Kamerleden hekelen de zwijgzaamheid van minister Ard van der Steur (VVD) van Veiligheid en Justitie. Hij wil niet zeggen of twee terreurverdachten die waarschijnlijk Schiphol op het oog hadden voor een aanslag, vorig jaar daadwerkelijk in Nederland zijn geweest.
PVV-leider Geert Wilders en SP’er Ronald van Raak eisten woensdag opheldering van hem. Ze kregen echter nul op het rekest. Van der Steur gaf geen antwoord op de vraag, en wilde ook niet zeggen of hij het antwoord überhaupt weet.
Moeilijk te controleren of terreurmaatregelen werken
Van der Steur wil naar eigen zeggen voorkomen dat hij het strafrechtelijk onderzoek in België naar de terreurverdachten Ossama Krayem en Sofien Ayari schaadt door hier uitspraken over te doen. De twee waren verbonden met de terreurcel die achter de aanslagen in Parijs en Brussel zat. Ze werden eerder dit jaar opgepakt in België.
Kamerleden hebben moeite met zijn zwijgzaamheid. Van der Steur toont ‘politieke onwil,’ zegt Wilders. D66’er Kees Verhoeven en Van Raak (SP) benadrukken dat het zo voor de Kamer wel erg moeilijk is om te controleren of de Nederlandse antiterreurmaatregelen werken.
Bus naar Amsterdam
De twee verdachten kochten op 13 november, de dag van de aanslagen in Parijs, kaartjes voor de Eurolines-bus van Brussel-Noord naar Amsterdam. Ze gebruikten daarbij valse identiteiten. Of ze daadwerkelijk in Nederland zijn aangekomen, is niet bekend. Er loopt geen onderzoek naar deze specifieke daders in Nederland, alleen naar een bestand met de naam ‘groupe Schiphol’ dat werd aangetroffen op een laptop die door de Belgische autoriteiten in beslag werd genomen.

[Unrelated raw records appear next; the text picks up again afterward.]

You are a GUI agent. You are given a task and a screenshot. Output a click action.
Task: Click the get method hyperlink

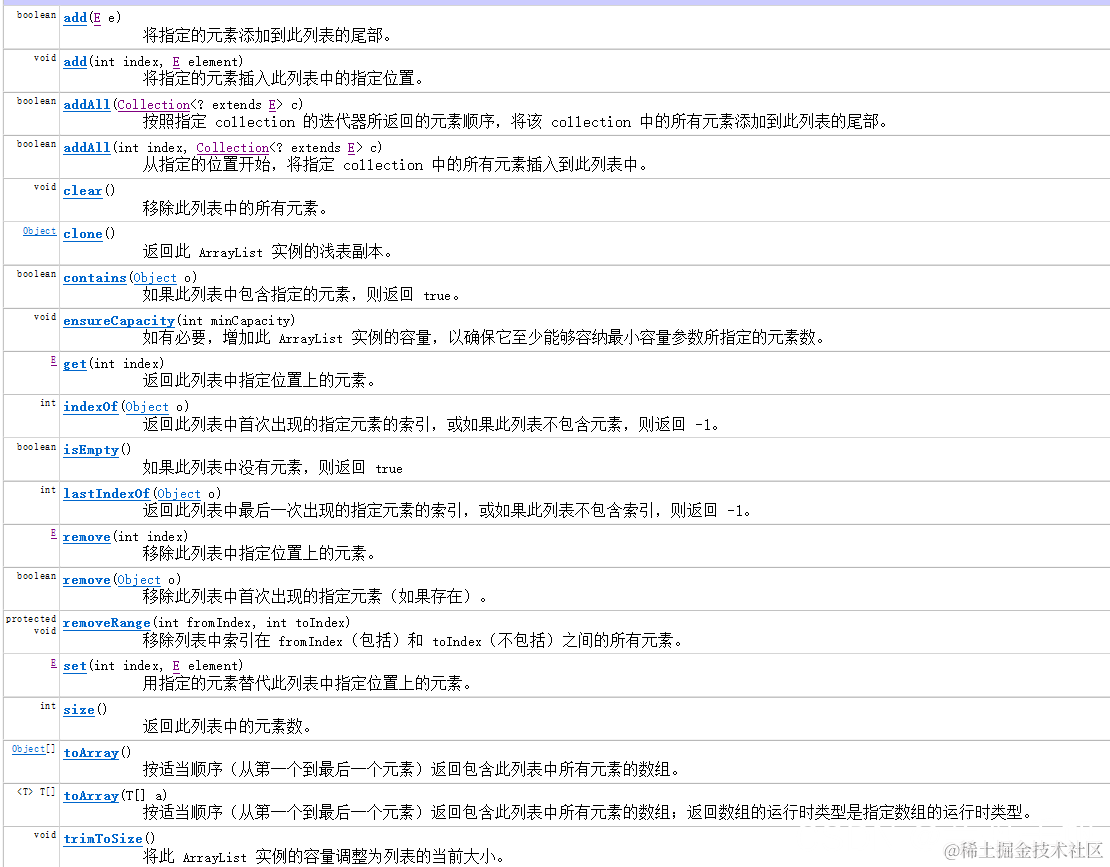74,363
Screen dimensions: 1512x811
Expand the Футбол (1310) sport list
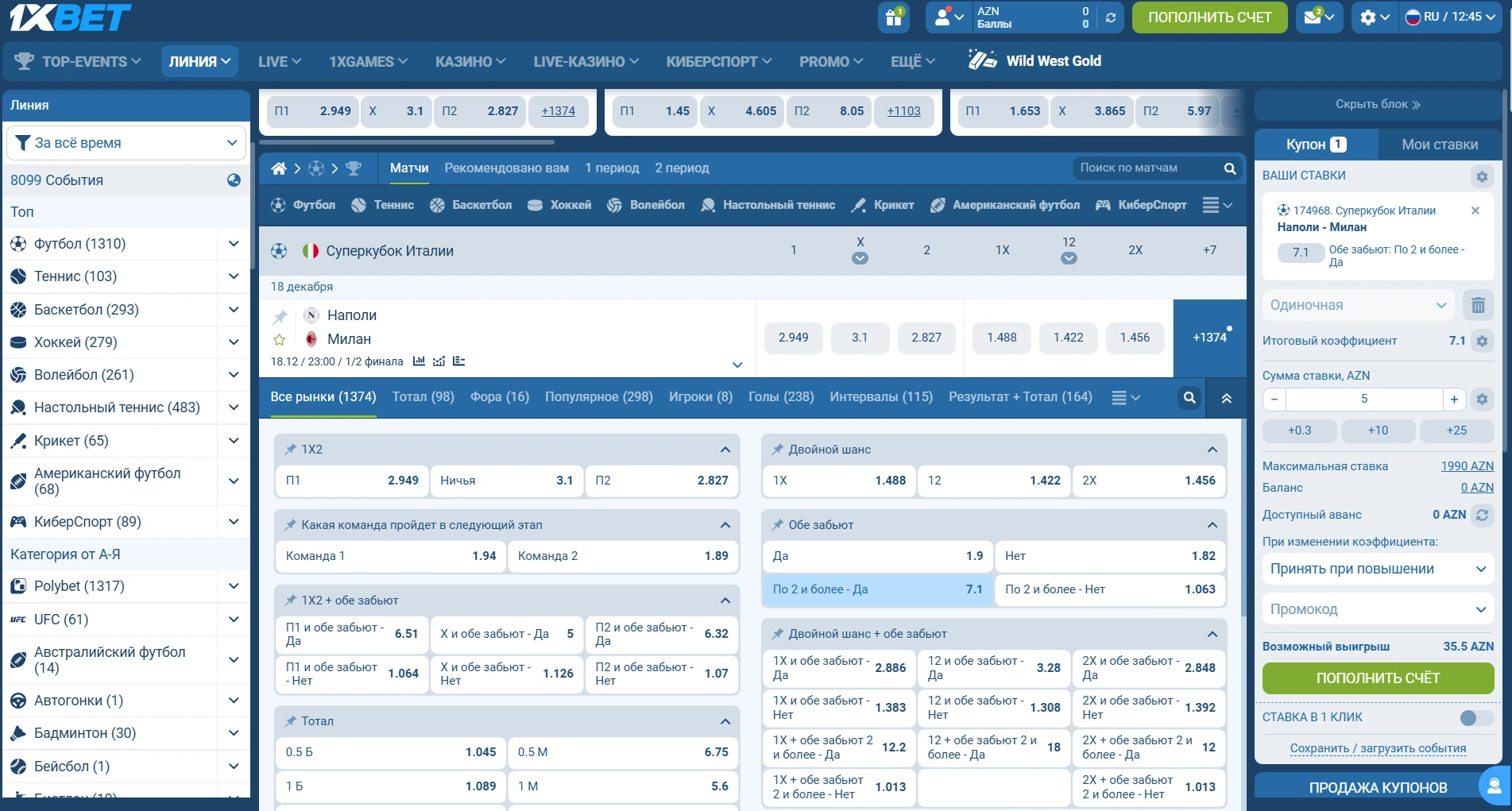click(x=234, y=244)
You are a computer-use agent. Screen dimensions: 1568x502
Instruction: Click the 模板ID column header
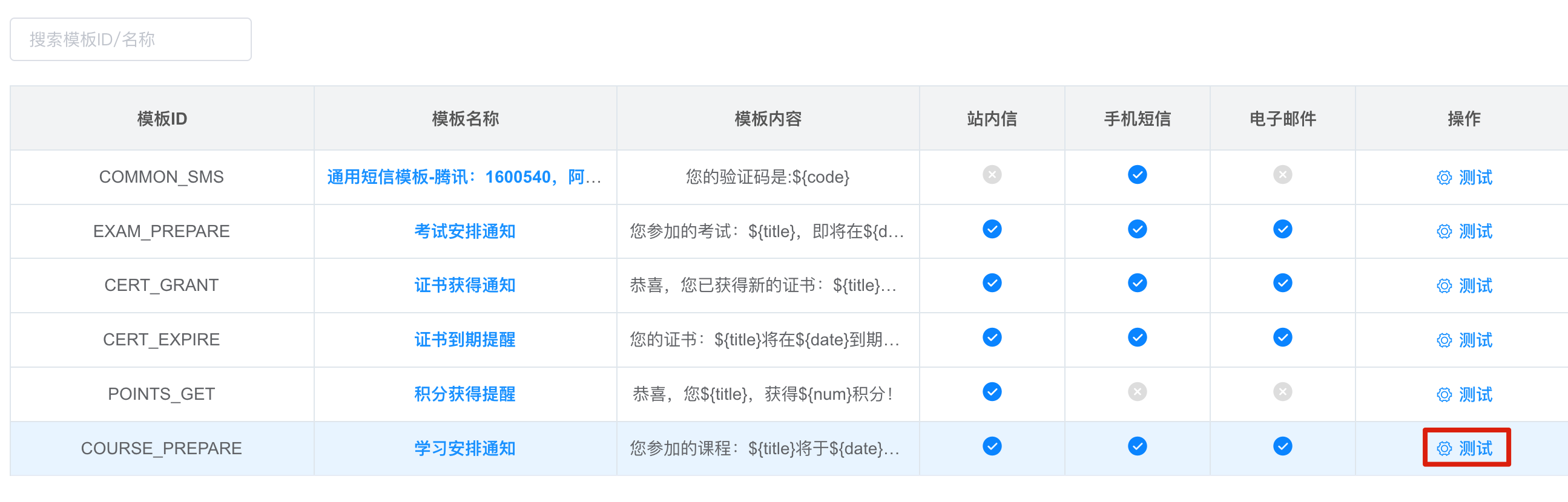(x=162, y=119)
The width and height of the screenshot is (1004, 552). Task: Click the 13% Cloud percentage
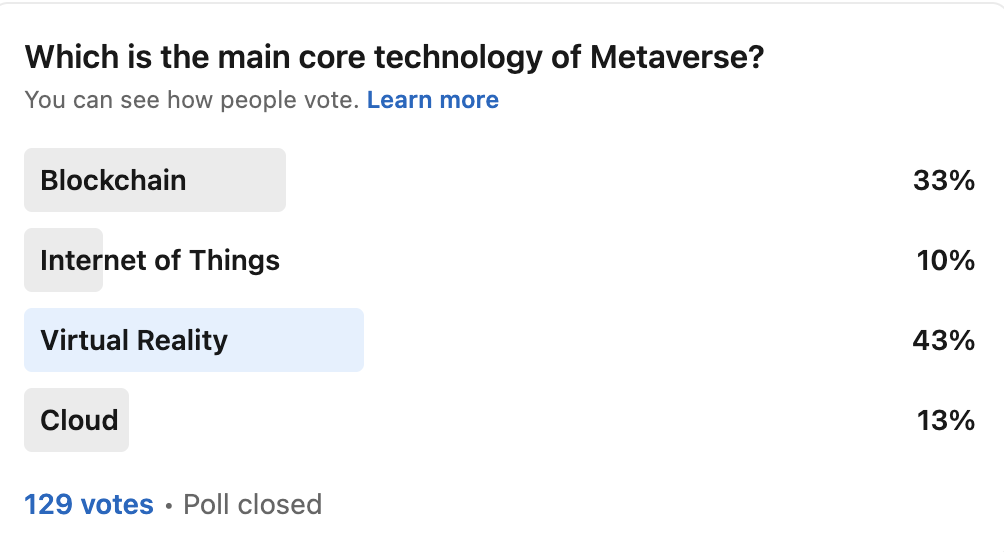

Dat de terroristen Schiphol in het vizier hadden, zou blijken uit dat bestand. De computer met het bestand werd eind maart, een dag na de aanslagen in Brussel, in een vuilnisbak gevonden in Schaarbeek– een gemeente die deel uitmaakt van het Brussels Hoofdstedelijk Gewest. Een van die bestanden had de titel ‘Schiphol-groupe’, een andere ‘Metro groupe – een mogelijke verwijzing naar het terreurcommando dat toesloeg in de Brusselse ondergrondse op 22 maart.
De naar Nederland gereisde verdachten werden op hetzelfde moment opgepakt als Salah Abdeslam – die betrokken was bij de aanslagen in Parijs – en Mohamed Abrini – die bekend werd als ‘de man met het hoedje’. Sofien A. bevond zich op het moment van de arrestatiegolf in de schuilplaats van Abdeslam in Molenbeek, en kon dus in de kraag worden gevat.